• WHAT IS EXPECTED
Look below for the line with "Image resolution: width=868 pixels, height=449" and the line with "The image size is (871, 588).". Copy exactly those two lines and every line between, but not the pictures.

• DATA IN THIS EXERCISE
■ ■ ■ ■
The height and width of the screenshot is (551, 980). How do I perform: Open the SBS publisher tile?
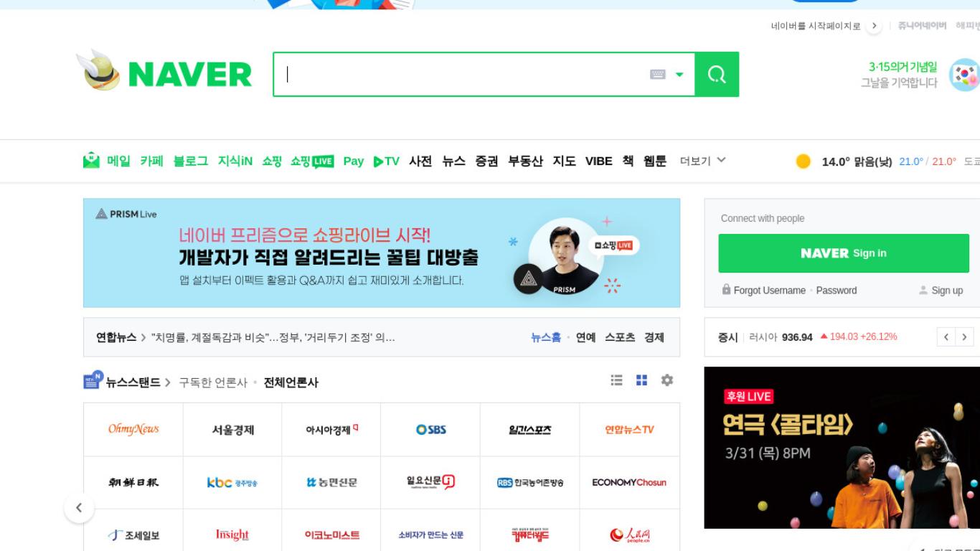430,430
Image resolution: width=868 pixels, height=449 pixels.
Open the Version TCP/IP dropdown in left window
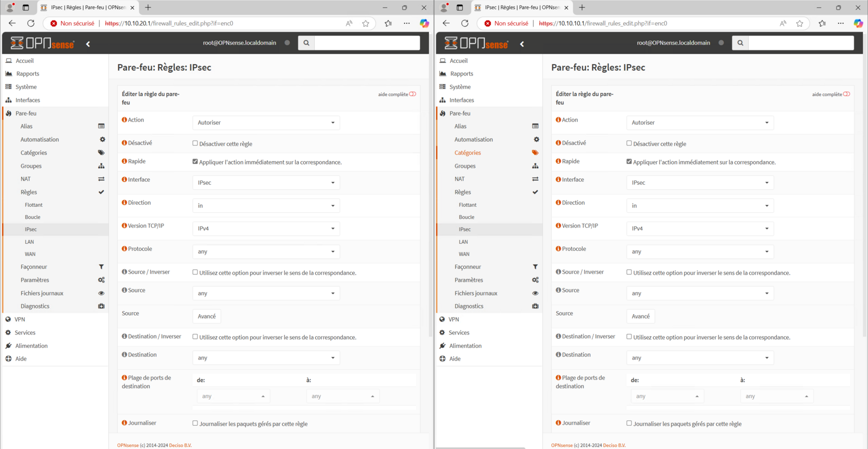(266, 229)
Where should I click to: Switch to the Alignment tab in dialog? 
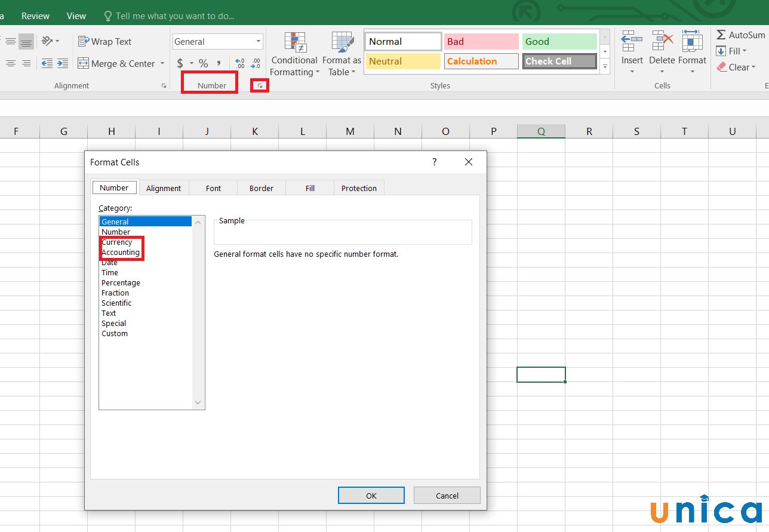pos(163,188)
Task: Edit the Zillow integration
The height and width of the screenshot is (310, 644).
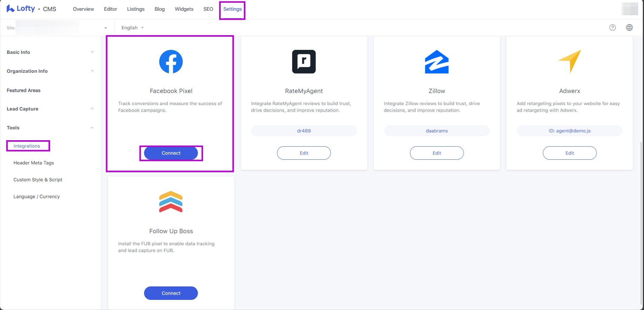Action: tap(437, 153)
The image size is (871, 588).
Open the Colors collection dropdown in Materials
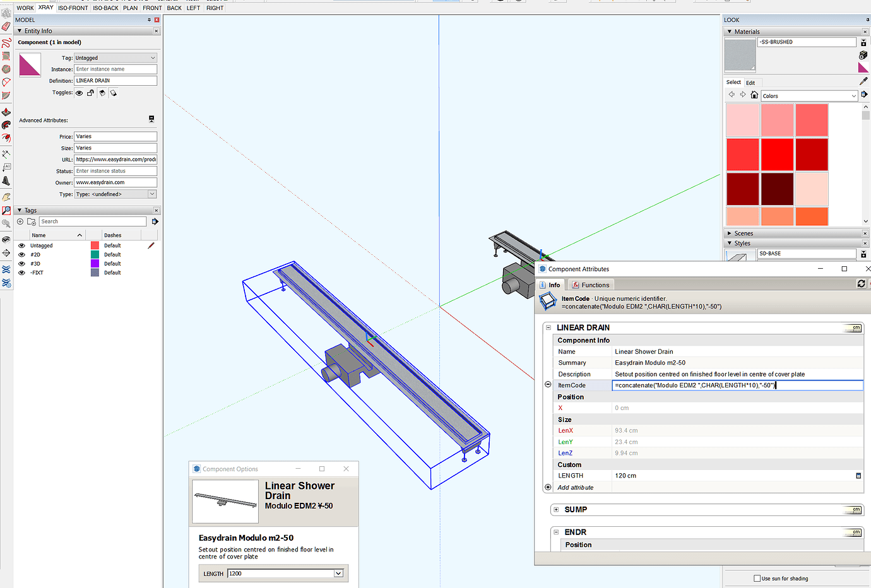(809, 95)
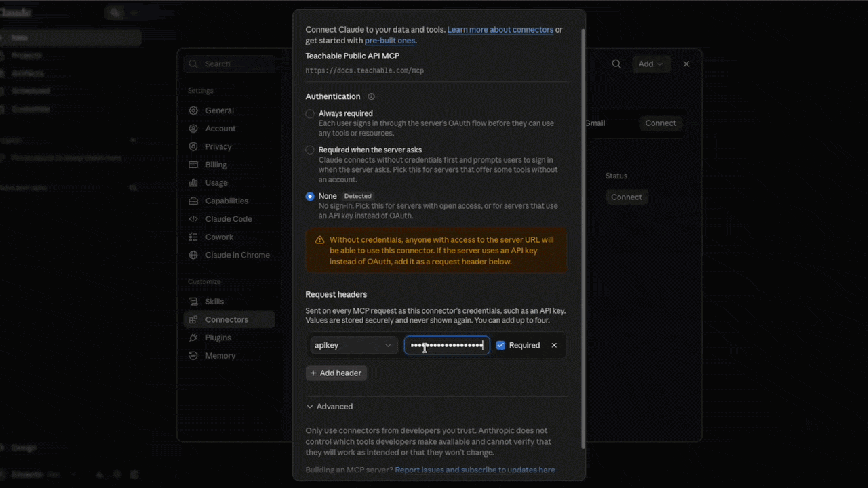868x488 pixels.
Task: Choose Required when the server asks
Action: tap(310, 150)
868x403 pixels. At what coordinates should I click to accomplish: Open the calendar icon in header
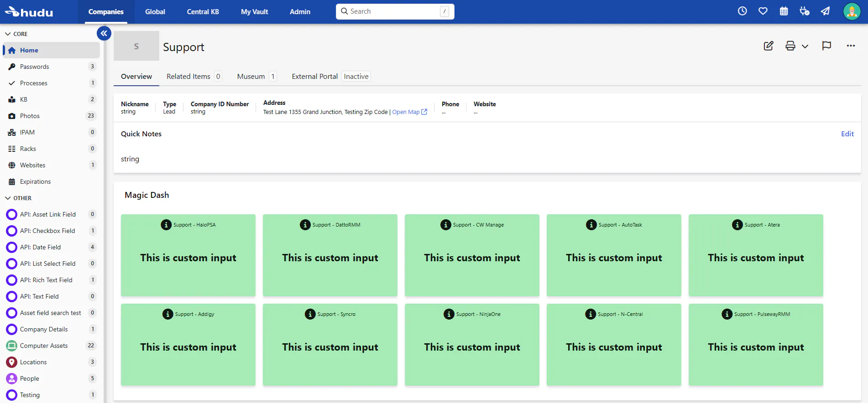coord(784,11)
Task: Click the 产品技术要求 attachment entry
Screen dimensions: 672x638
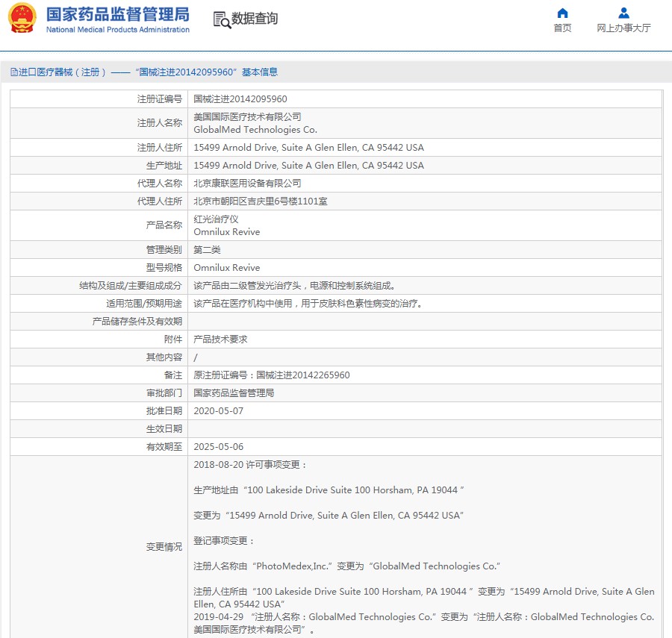Action: [x=220, y=339]
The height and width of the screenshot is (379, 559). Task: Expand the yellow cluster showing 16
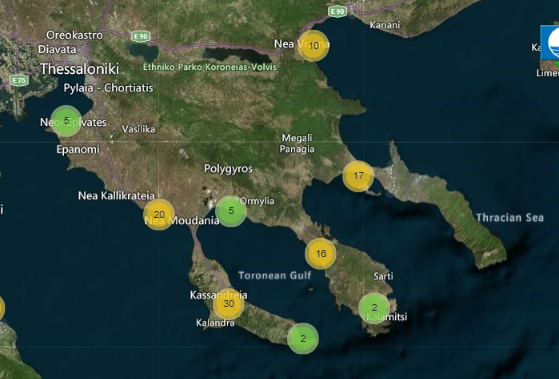pyautogui.click(x=321, y=254)
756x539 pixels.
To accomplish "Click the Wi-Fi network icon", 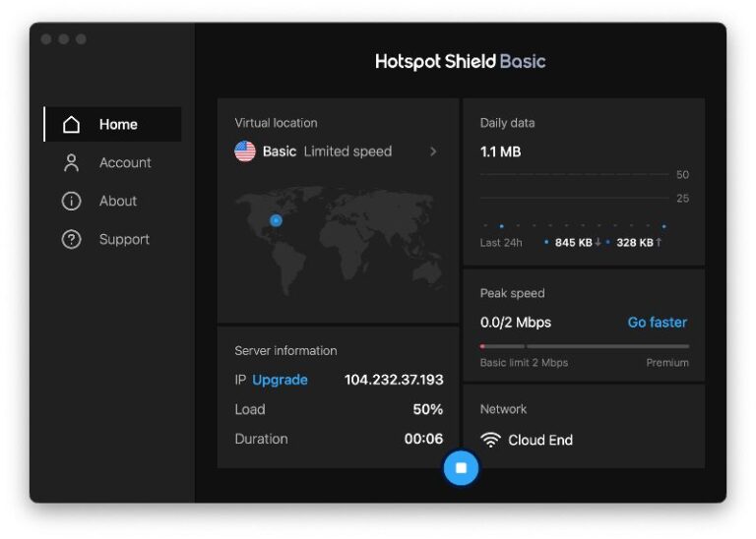I will coord(490,440).
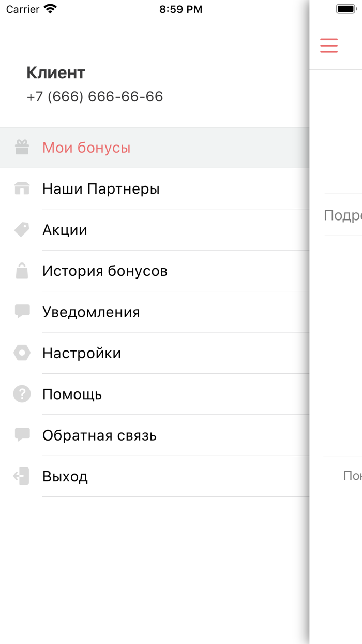Select Акции in the navigation menu
362x644 pixels.
65,229
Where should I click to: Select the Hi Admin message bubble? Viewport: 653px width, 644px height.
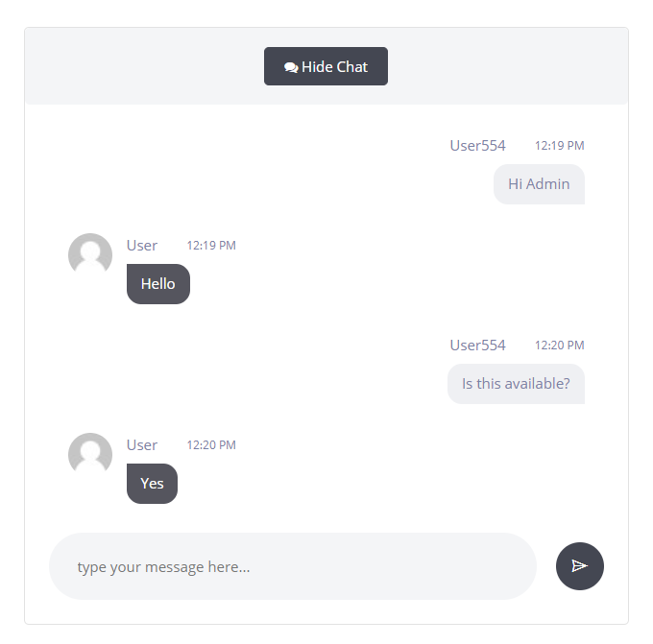coord(539,184)
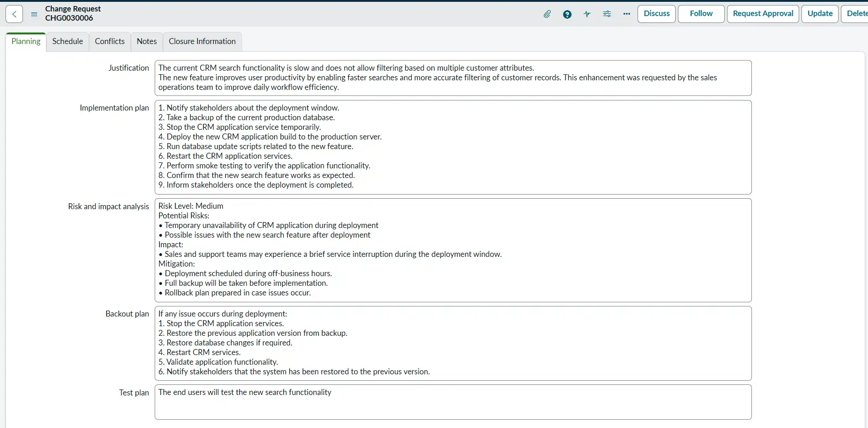Image resolution: width=868 pixels, height=428 pixels.
Task: Click the back arrow button
Action: [x=14, y=14]
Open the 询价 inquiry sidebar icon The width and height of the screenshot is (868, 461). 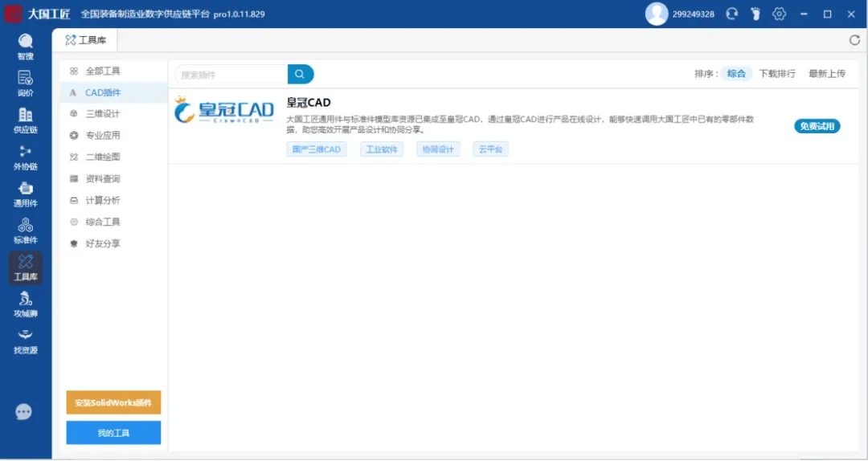pyautogui.click(x=26, y=83)
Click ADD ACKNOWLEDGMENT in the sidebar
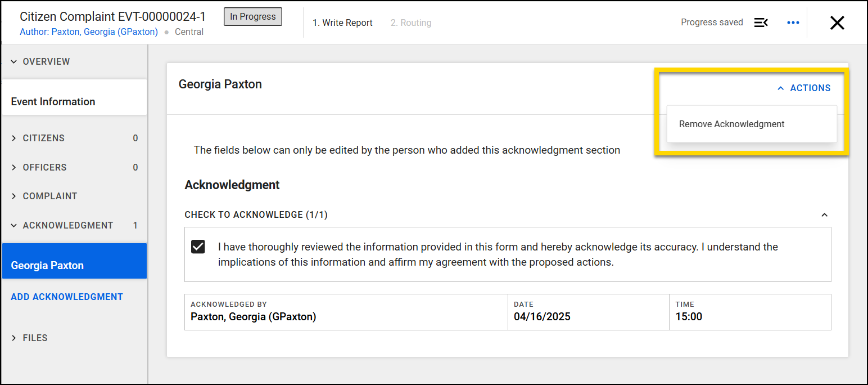The image size is (868, 385). (66, 297)
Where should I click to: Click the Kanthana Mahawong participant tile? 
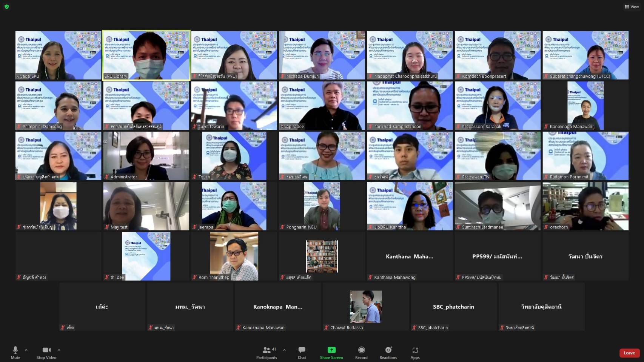pyautogui.click(x=410, y=256)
■ ■ ■ ■
• COMPLETED EXERCISE
Image resolution: width=868 pixels, height=449 pixels.
Open the Version TCP/IP dropdown in left window
(266, 229)
Where should I click to: Switch to the Alignment tab in dialog? 
pos(163,188)
Task: Edit the Zillow integration
The height and width of the screenshot is (310, 644).
Action: tap(437, 153)
The image size is (871, 588).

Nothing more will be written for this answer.